Along with his views on education, Gene has strong opinions on womanhood and what makes a good woman. Westover also reveals another facet to her father’s definition of “whore” in this section of chapters. When she tells Gene that she wants to go to college, he tells her that she is “whoring after man’s knowledge” (141). “Whoring” is no longer just about a person’s sexuality: It is about his or her way of being in the world. To desire or to do anything that undermines Gene’s interpretation of God’s will is to be a “whore.” This declaration from Gene affects Westover so profoundly that she tells her mother she has changed her mind and no longer wants to go to college. During this time, Westover’s desire not to be a “whore” is still just as powerful as her desire to escape the reality that would gladly label her as one.
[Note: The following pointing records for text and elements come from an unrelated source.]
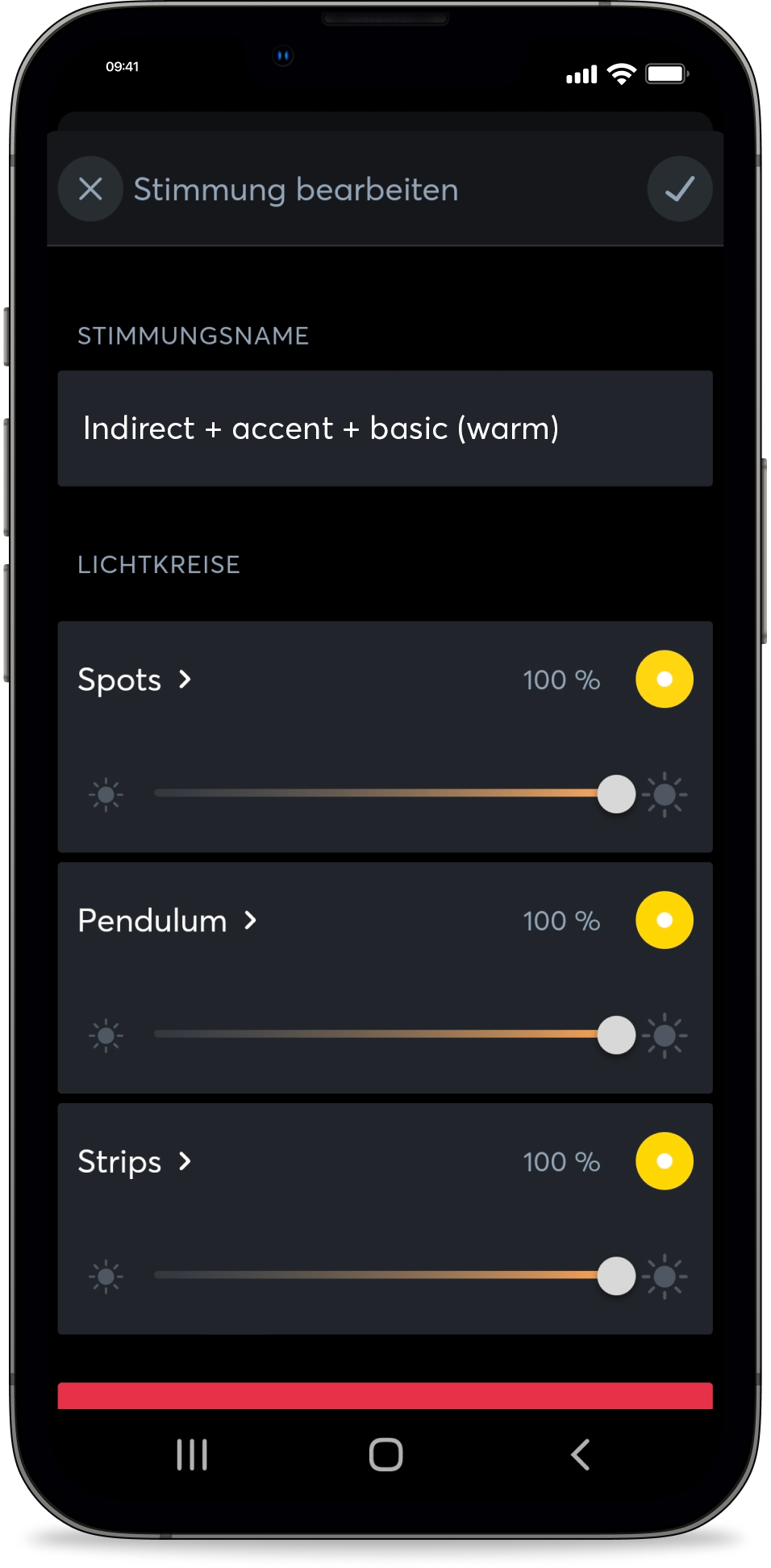The height and width of the screenshot is (1568, 771).
Task: Tap the Android back navigation arrow
Action: click(580, 1455)
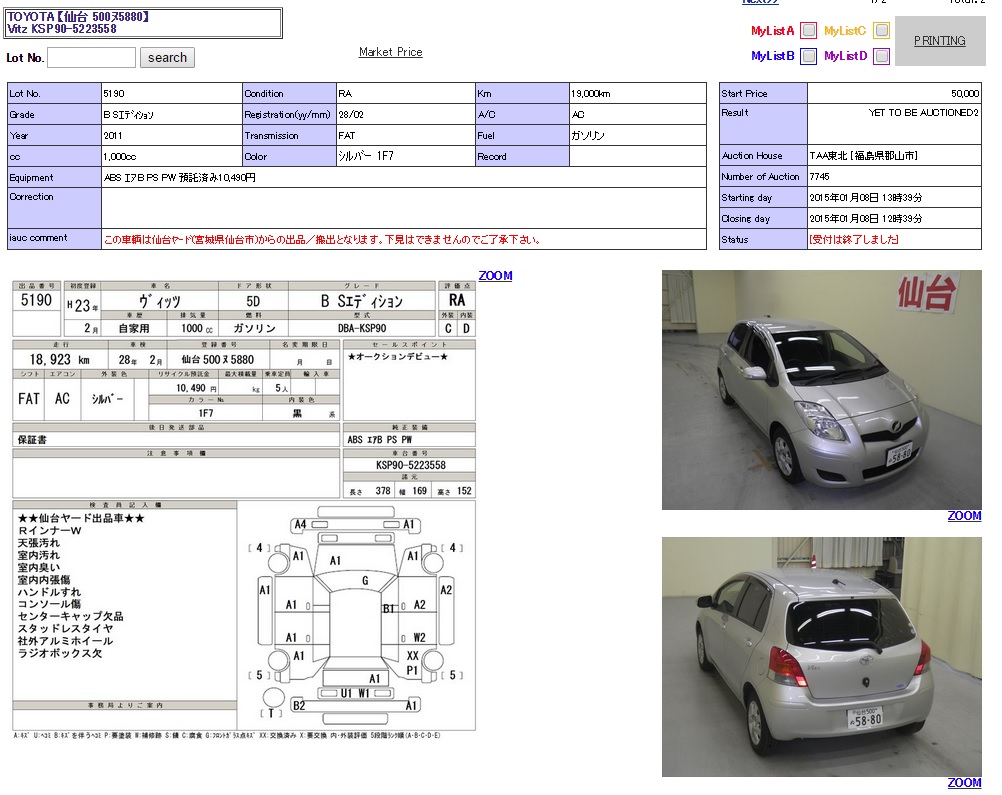Screen dimensions: 1002x795
Task: Go to the Next page link
Action: [760, 2]
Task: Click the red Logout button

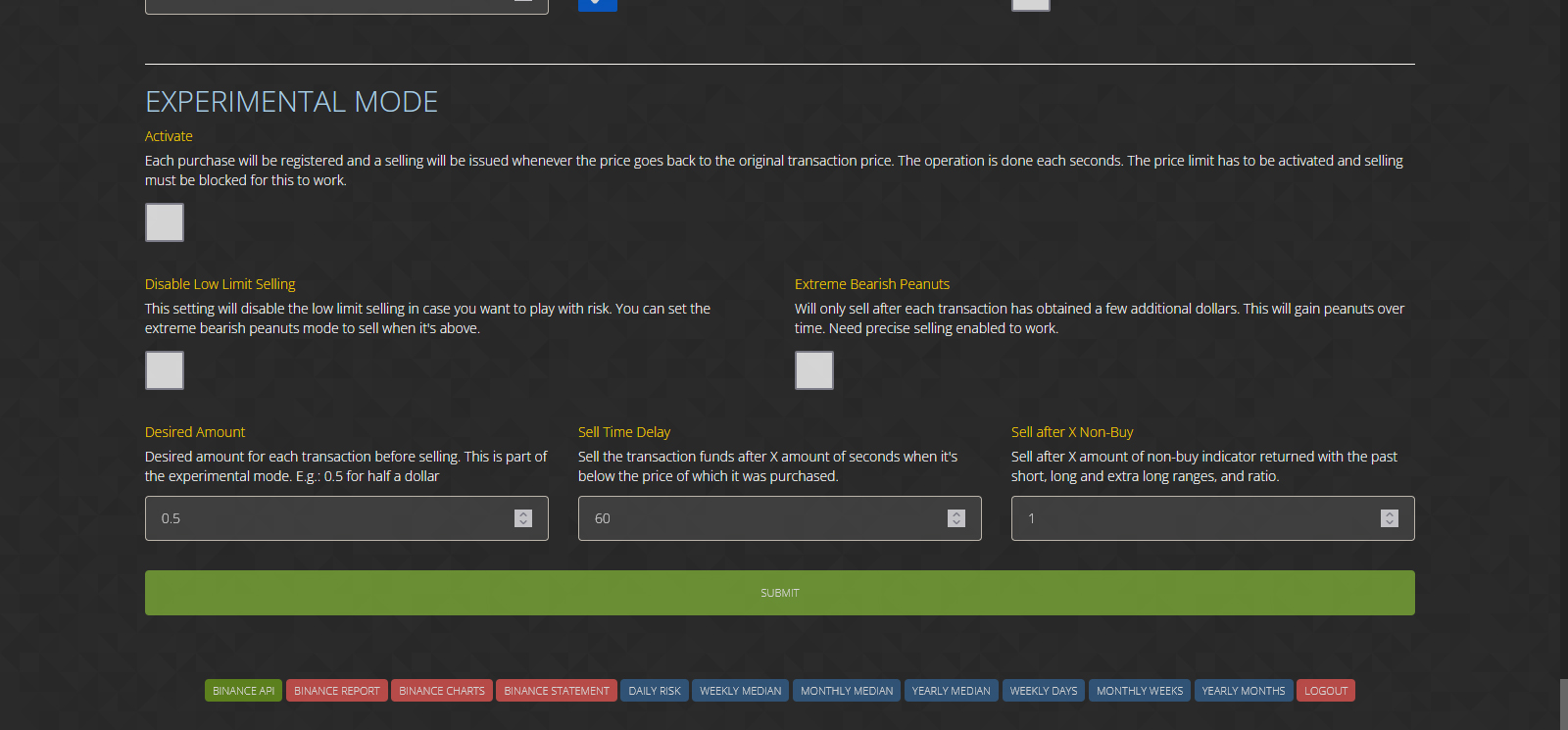Action: point(1325,691)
Westover is still questioning whether she should stay at home or go to college during this section of chapters, but one event in particular confirms that it is time for her to go. When Shawn has a motorcycle accident and Westover defies her father’s instructions by taking Shawn to the hospital, she feels a rift open between them that was not there before: “After that night, there was never any question of whether I would go or stay. It was as if we were living in the future, and I was already gone” (155). To make such a rebellious choice—a choice that, by Gene’s standards, only a person who does not share the family beliefs would make—is to be labeled a traitor.

A large contributor to Westover’s decision is her desire to go to BYU. As she starts pursuing education on her own, she begins to realize that it is her ticket out. Despite all these challenges, Westover gets into BYU. She is ready to go, regardless of whether her motivation is to escape the guilt she is feeling or because she is genuinely excited. After all the conflict with her father and living in constant fear of Shawn, she is eager to see what life will be like off the mountain.